### [Entries shown]
▬▬▬▬▬▬▬▬▬▬
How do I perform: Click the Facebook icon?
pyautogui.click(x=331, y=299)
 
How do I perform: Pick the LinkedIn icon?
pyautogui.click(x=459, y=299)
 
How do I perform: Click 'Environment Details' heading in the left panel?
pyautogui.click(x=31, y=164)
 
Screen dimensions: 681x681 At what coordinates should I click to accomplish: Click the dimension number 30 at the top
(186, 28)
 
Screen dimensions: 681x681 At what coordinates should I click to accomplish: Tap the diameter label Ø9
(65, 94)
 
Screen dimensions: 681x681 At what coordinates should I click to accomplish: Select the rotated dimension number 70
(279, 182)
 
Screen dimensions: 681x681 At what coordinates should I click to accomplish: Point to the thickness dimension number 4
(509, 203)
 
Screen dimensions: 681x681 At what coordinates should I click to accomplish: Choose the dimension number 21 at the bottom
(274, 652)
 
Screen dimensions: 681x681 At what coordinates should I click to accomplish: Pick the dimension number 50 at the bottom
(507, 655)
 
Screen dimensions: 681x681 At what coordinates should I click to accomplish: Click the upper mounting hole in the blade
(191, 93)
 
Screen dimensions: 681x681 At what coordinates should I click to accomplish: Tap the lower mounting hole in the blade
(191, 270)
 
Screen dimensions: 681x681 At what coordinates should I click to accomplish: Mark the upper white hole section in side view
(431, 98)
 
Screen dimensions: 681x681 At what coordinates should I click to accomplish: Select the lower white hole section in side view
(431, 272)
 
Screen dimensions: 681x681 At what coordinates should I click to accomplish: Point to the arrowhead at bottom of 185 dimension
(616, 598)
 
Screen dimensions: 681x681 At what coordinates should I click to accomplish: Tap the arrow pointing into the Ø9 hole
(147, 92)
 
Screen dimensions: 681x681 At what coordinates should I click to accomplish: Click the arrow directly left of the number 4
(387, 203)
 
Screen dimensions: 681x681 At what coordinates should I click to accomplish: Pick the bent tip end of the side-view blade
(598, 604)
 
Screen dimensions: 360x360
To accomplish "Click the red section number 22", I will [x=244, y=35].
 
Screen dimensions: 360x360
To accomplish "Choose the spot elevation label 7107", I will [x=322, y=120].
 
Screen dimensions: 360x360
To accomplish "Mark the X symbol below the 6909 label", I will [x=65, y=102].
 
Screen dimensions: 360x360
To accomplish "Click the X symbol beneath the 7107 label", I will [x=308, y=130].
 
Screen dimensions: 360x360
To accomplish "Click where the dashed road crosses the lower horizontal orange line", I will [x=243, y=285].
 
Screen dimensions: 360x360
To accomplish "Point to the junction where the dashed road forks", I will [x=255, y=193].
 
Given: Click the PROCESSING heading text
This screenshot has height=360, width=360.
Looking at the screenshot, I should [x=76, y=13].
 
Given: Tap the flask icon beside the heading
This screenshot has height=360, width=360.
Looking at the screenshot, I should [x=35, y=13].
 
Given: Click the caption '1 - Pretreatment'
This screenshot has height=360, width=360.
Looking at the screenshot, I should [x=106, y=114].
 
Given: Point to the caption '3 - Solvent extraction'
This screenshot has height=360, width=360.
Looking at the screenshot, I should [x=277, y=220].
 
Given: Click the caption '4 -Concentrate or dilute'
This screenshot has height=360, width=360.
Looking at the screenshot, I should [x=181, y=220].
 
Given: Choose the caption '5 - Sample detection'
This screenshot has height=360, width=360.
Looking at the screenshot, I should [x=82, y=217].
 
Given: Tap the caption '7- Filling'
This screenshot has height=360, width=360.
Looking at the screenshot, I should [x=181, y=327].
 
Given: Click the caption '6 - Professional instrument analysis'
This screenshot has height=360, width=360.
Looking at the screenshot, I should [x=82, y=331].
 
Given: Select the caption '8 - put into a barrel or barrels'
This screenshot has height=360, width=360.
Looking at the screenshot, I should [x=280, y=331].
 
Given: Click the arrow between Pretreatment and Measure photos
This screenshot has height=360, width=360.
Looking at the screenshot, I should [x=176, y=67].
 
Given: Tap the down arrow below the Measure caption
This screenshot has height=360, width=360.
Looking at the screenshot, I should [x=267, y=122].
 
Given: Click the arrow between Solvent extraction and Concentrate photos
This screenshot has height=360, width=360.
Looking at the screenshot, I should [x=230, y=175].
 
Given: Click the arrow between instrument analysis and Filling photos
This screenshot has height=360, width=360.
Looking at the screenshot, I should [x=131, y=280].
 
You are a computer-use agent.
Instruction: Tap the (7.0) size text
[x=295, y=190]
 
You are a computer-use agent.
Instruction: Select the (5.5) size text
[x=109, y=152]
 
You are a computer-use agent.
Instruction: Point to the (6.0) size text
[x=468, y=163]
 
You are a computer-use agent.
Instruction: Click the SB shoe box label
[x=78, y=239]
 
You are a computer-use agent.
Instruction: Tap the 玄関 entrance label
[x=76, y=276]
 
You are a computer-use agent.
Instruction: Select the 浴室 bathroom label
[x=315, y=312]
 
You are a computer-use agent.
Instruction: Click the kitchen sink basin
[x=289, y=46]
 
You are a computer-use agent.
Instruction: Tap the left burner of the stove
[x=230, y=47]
▬▬▬▬▬▬▬▬▬▬
### [What you have to do]
Copy out every line of the records above word for word, in the same order.

### [Written reply]
How do I perform: Click the Facebook icon?
pyautogui.click(x=331, y=299)
 
How do I perform: Pick the LinkedIn icon?
pyautogui.click(x=459, y=299)
 
How do I perform: Click 'Environment Details' heading in the left panel?
pyautogui.click(x=31, y=164)
 
Screen dimensions: 681x681 At what coordinates should I click to accomplish: Click the dimension number 30 at the top
(186, 28)
 
Screen dimensions: 681x681 At what coordinates should I click to accomplish: Tap the diameter label Ø9
(65, 94)
 
Screen dimensions: 681x681 At what coordinates should I click to accomplish: Select the rotated dimension number 70
(279, 182)
 
Screen dimensions: 681x681 At what coordinates should I click to accomplish: Point to the thickness dimension number 4
(509, 203)
 
Screen dimensions: 681x681 At what coordinates should I click to accomplish: Choose the dimension number 21 at the bottom
(274, 652)
 
Screen dimensions: 681x681 At what coordinates should I click to accomplish: Pick the dimension number 50 at the bottom
(507, 655)
 
Screen dimensions: 681x681 At what coordinates should I click to accomplish: Click the upper mounting hole in the blade
(191, 93)
 
Screen dimensions: 681x681 At what coordinates should I click to accomplish: Tap the lower mounting hole in the blade
(191, 270)
 
Screen dimensions: 681x681 At what coordinates should I click to accomplish: Mark the upper white hole section in side view
(431, 98)
 
Screen dimensions: 681x681 At what coordinates should I click to accomplish: Select the lower white hole section in side view
(431, 272)
 
Screen dimensions: 681x681 At what coordinates should I click to accomplish: Point to the arrowhead at bottom of 185 dimension
(616, 598)
 
Screen dimensions: 681x681 At what coordinates should I click to accomplish: Tap the arrow pointing into the Ø9 hole
(147, 92)
 
Screen dimensions: 681x681 At what coordinates should I click to accomplish: Click the arrow directly left of the number 4
(387, 203)
 
Screen dimensions: 681x681 At what coordinates should I click to accomplish: Pick the bent tip end of the side-view blade
(598, 604)
 
Screen dimensions: 360x360
To accomplish "Click the red section number 22", I will [x=244, y=35].
 
Screen dimensions: 360x360
To accomplish "Choose the spot elevation label 7107", I will [x=322, y=120].
 
Screen dimensions: 360x360
To accomplish "Mark the X symbol below the 6909 label", I will [x=65, y=102].
 
Screen dimensions: 360x360
To accomplish "Click the X symbol beneath the 7107 label", I will [x=308, y=130].
 
Screen dimensions: 360x360
To accomplish "Click where the dashed road crosses the lower horizontal orange line", I will [x=243, y=285].
 
Screen dimensions: 360x360
To accomplish "Point to the junction where the dashed road forks", I will [x=255, y=193].
 
Given: Click the PROCESSING heading text
This screenshot has height=360, width=360.
Looking at the screenshot, I should [x=76, y=13].
 
Given: Tap the flask icon beside the heading
This screenshot has height=360, width=360.
Looking at the screenshot, I should [x=35, y=13].
 
Given: Click the caption '1 - Pretreatment'
This screenshot has height=360, width=360.
Looking at the screenshot, I should [x=106, y=114].
 
Given: Point to the caption '3 - Solvent extraction'
This screenshot has height=360, width=360.
Looking at the screenshot, I should [x=277, y=220].
 
Given: Click the caption '4 -Concentrate or dilute'
This screenshot has height=360, width=360.
Looking at the screenshot, I should [x=181, y=220].
 
Given: Choose the caption '5 - Sample detection'
This screenshot has height=360, width=360.
Looking at the screenshot, I should [x=82, y=217].
 
Given: Tap the caption '7- Filling'
This screenshot has height=360, width=360.
Looking at the screenshot, I should [x=181, y=327].
 
Given: Click the caption '6 - Professional instrument analysis'
This screenshot has height=360, width=360.
Looking at the screenshot, I should [x=82, y=331].
 
Given: Select the caption '8 - put into a barrel or barrels'
This screenshot has height=360, width=360.
Looking at the screenshot, I should [x=280, y=331].
 
Given: Click the arrow between Pretreatment and Measure photos
This screenshot has height=360, width=360.
Looking at the screenshot, I should [x=176, y=67].
 
Given: Tap the down arrow below the Measure caption
This screenshot has height=360, width=360.
Looking at the screenshot, I should [x=267, y=122].
 
Given: Click the arrow between Solvent extraction and Concentrate photos
This screenshot has height=360, width=360.
Looking at the screenshot, I should [x=230, y=175].
 
Given: Click the arrow between instrument analysis and Filling photos
This screenshot has height=360, width=360.
Looking at the screenshot, I should [x=131, y=280].
 
You are a computer-use agent.
Instruction: Tap the (7.0) size text
[x=295, y=190]
 
You are a computer-use agent.
Instruction: Select the (5.5) size text
[x=109, y=152]
 
You are a computer-use agent.
Instruction: Point to the (6.0) size text
[x=468, y=163]
 
You are a computer-use agent.
Instruction: Click the SB shoe box label
[x=78, y=239]
 
You are a computer-use agent.
Instruction: Tap the 玄関 entrance label
[x=76, y=276]
 
You are a computer-use agent.
Instruction: Select the 浴室 bathroom label
[x=315, y=312]
 
You are a computer-use agent.
Instruction: Click the kitchen sink basin
[x=289, y=46]
 
You are a computer-use agent.
Instruction: Tap the left burner of the stove
[x=230, y=47]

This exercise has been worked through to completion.